Similarly, customers, users of the services we provide, contribute to the success of our enterprise, if only by giving it traction, demonstrating its appeal. Successful social media ventures have repeatedly shown the value of a substantial and growing user base, typically monetized by motivating investment based on faith that enthusiastic users can somehow be translated into revenue. Thus, a case might be made for rewarding "customers" as well as investors of time and money. Of course, in a more traditional business, customers contribute money and are rewarded with products or services. Our users are rewarded with services, but perhaps their contribution should also be rewarded more in the way investors are rewarded.

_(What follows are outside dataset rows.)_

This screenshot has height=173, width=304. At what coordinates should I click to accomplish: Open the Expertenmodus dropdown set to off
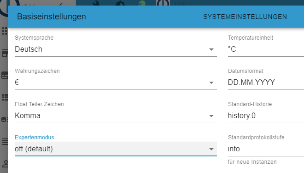tap(116, 149)
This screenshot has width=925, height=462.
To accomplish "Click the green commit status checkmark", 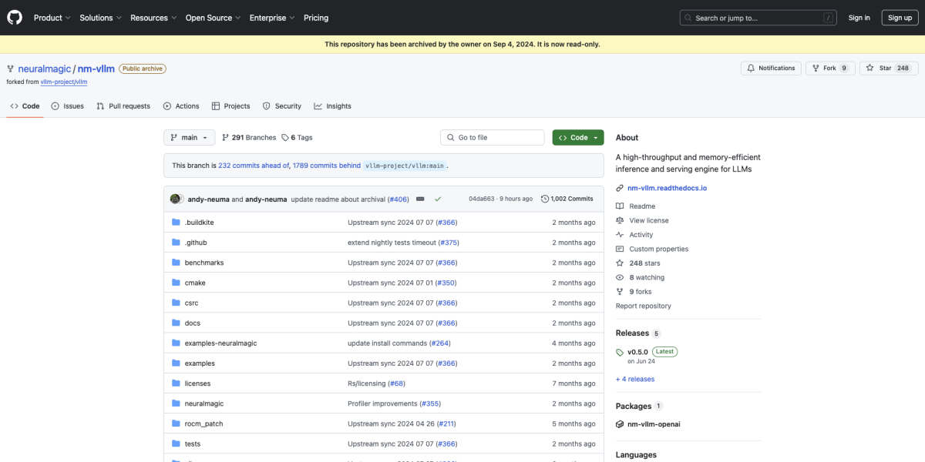I will 438,199.
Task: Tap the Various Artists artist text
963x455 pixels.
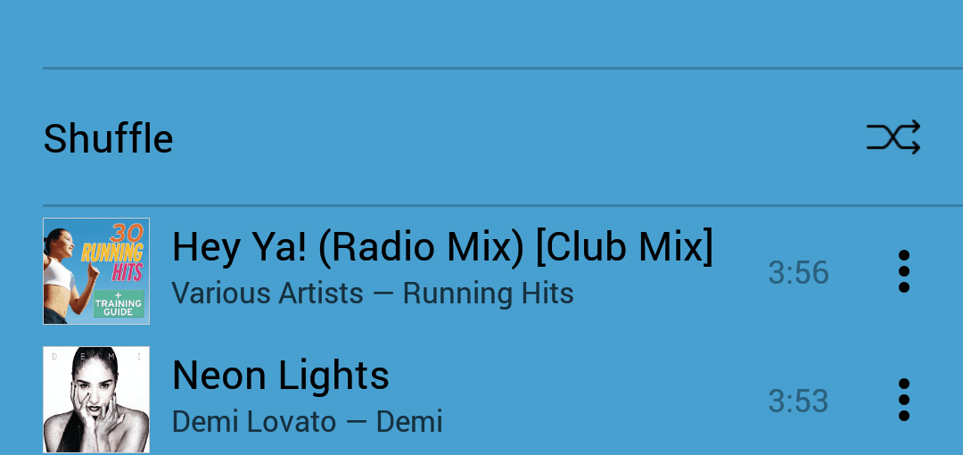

Thus, although various contributors to the enterprise can be categorized and treated differently, there is no need to stick with traditional ways of distributing various rewards. Instead, we can envision a general principle according to which all contributors should benefit by sharing in the success of the enterprise. This approach implements the fundamental idea of ultryism (discussed in Argon Desaki's Report from Earth). Contributors of all sorts should do well by doing good, and a fundamental strategic principal of the YouSA and of the Imps is that the venture should devise an effective way to turn this particular dream into a reality.
Clearly the extent of reward should be related to the extent of contribution. But it should also be related to the timing of the contribution. Just as early employees (or founders) of traditional startups are rewarded with more stock options, earlier contributors here should expect a greater reward to compensate for the greater risk taken.
The details of how this should be implemented remain to be devised, another factor increasing risk for early contributors. But it should be clear from the outset that our intent is to implement such a system, and thus that to the extent this venture succeeds, it will provide benefits to participants correlated to the magnitude and timing of their contributions.